■ FRAGMENTO PARA LEER
Ambas consideraciones contienen, al menos, un error de bulto. O, más exactamente, muestran el efecto de los muchos estragos mentales que causa la asunción alegre de los tópicos. En este caso, que la belleza física y el glamour están reñidos con la inteligencia, o que ésta difícilmente puede sobrevivir en un cuerpo espléndido..., lugar común este último que a la postre viene siendo verdad, pero por el otro lado, por dimisión del cuerpo, que es materia más quebradiza.

Ya sabíamos que Marilyn, pese a lo que con ella trataron de hacer algunas películas (y más aún algunos críticos), no era la muñequita rubia, ingenua y vacía, ideal para ilustrar el reclamo miope del “sé bella y cállate”. Ahora, al leerla, incluso podremos levantar, guiados por su propia mano, algunos velos de su sensibilidad. Seguro que darán pie para entender un poco mejor el inmenso poder de su mito. Y seguro, también, que escribiera como escribiera, la seguiremos amando por lo que fue y será siempre: la novia más carnal de nuestros pocos años.

Ha llegado mayo y vuelve Marilyn. ¿Quién dijo crisis?

Dejo una secuencia no por conocida menos inolvidable de Con faldas y a lo loco. El final del vídeo, por cierto, contiene una elocuente ilustración de la ingeniosa frase de Carmen Martín Gaite que se cita en «El Acento».

lunes, 26 de abril de 2010

Las Coplas se visten de Prada

Por la página de Amancio Prada me entero de que está a punto de llegar a las librerías (30 de abril) el último proyecto del artista berciano: una grabación de las Coplas de Jorge Manrique presentada en un libro-cedé que incluye ilustraciones de Juan Carlos Mestre y el texto de las cuarenta estrofas manriqueñas caligrafiado por Pablo González.

Por lo oído y visto a través de la muestra que se incluye en la página, la nueva entrega posee la reiterada calidad y claridad de los trabajos de Prada, subrayado en esta ocasión por una marcada y hasta florida querencia flamenca.

Si este nuevo paso por los caminos de la fusión en principio pudiera parecer extraño a cierto tono hondamente castellano e incluso mesetario del poema, no es menos cierto que tiene, de entrada, el valor de una personal e incluso arriesgada “lectura” que invita a ser escuchada con mucha atención. Y con el deseo de que podamos encontrarnos, ojalá, ante un suceso similar al del Cántico espiritual, ese hito aún no sobrepasado en el territorio de las versiones musicales de grandes poemas de nuestra lengua.

lunes, 12 de abril de 2010

Un hombre sabio del pueblo


Miguel Delibes, fallecido hoy hace justamente un mes y al que el próximo jueves (15 de abril) la Academia tributará un homenaje presidido por los Reyes, tal vez sea el último –o el penúltimo, si pensamos en José Jiménez Lozano– de los grandes narradores de una Castilla que ya casi no existe más que en la literatura, aunque físicamente siga estando ahí, ancha, hermosa y profunda, sin duda más “desarrollada” que nunca pero tan solitaria como siempre.

■ INFORMACIÓN PROPORCIONADA
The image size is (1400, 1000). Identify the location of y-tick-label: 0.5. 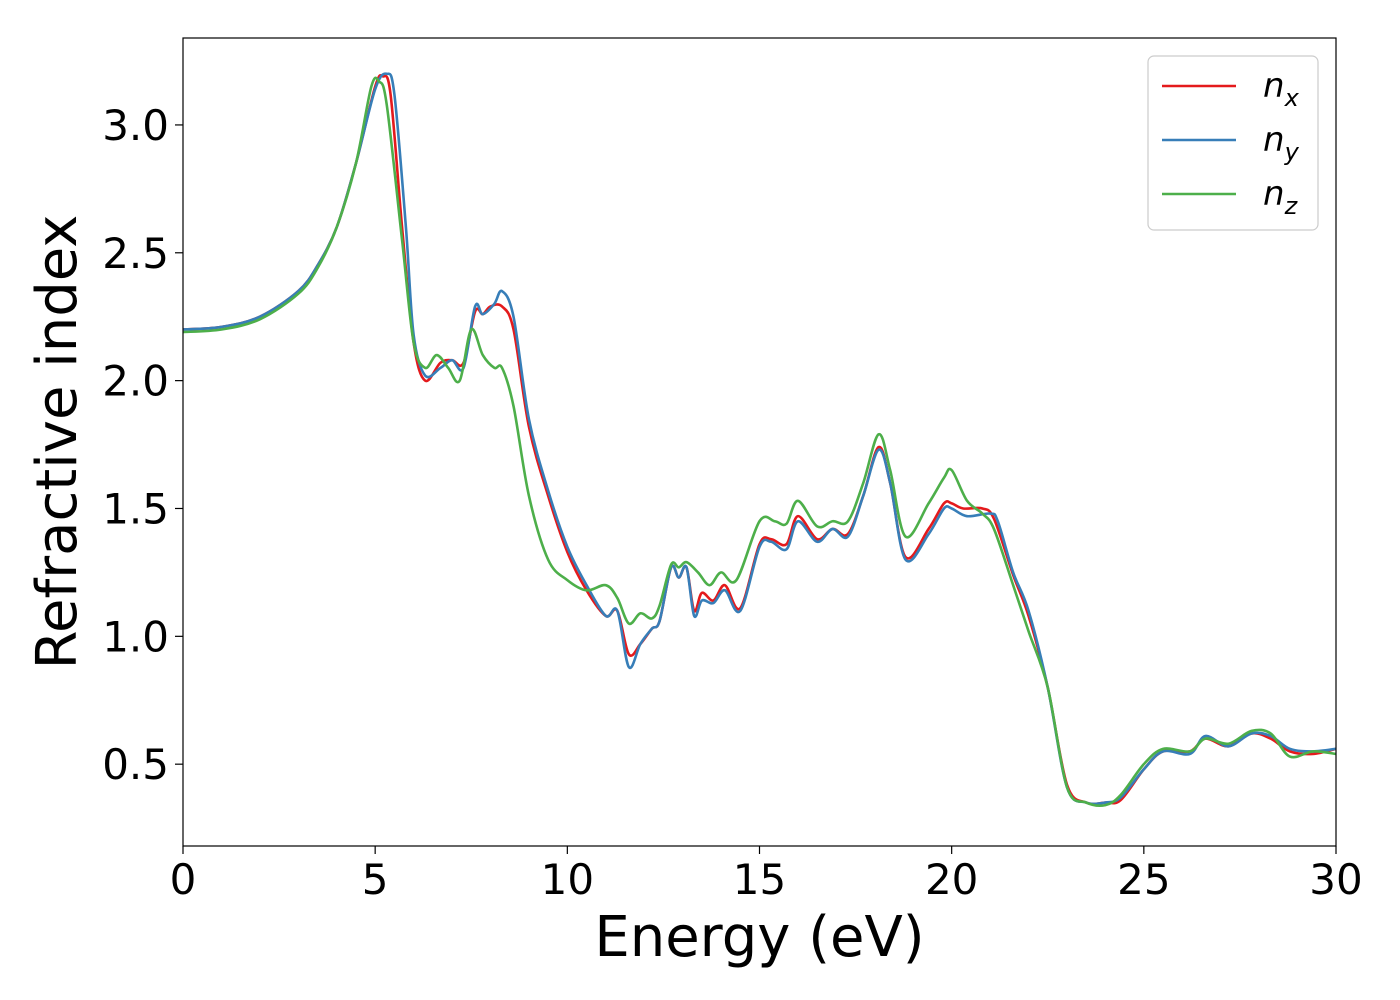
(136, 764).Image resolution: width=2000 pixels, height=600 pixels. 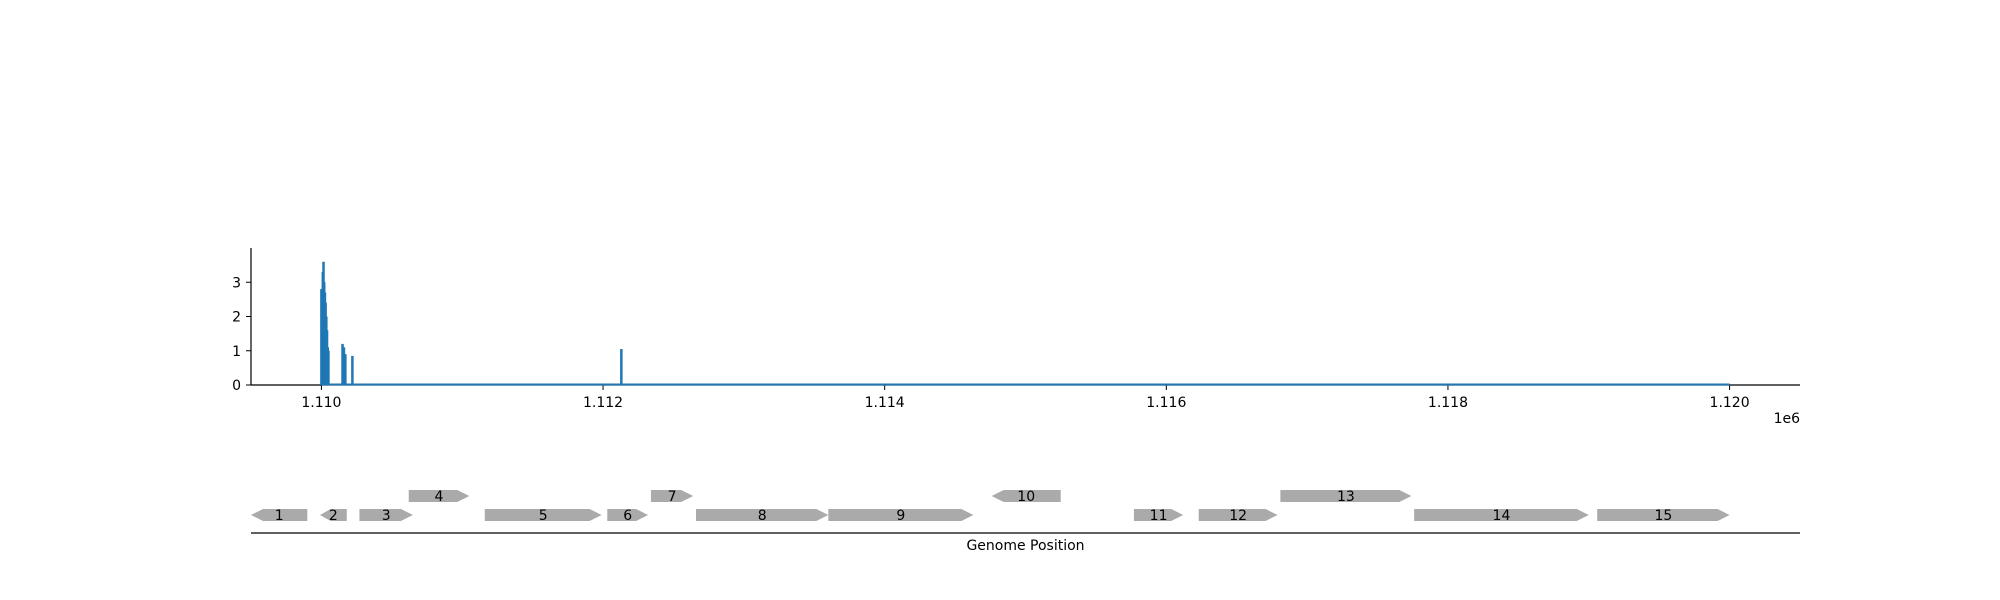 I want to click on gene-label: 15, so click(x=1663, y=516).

■ TAREA
Copia sin ningún cambio el pasaje del fragmento para leer que comienza en las palabras "lunes, 26 de" y termina después de "por Pablo González.".

■ RESPUESTA ESCRITA
lunes, 26 de abril de 2010

Las Coplas se visten de Prada

Por la página de Amancio Prada me entero de que está a punto de llegar a las librerías (30 de abril) el último proyecto del artista berciano: una grabación de las Coplas de Jorge Manrique presentada en un libro-cedé que incluye ilustraciones de Juan Carlos Mestre y el texto de las cuarenta estrofas manriqueñas caligrafiado por Pablo González.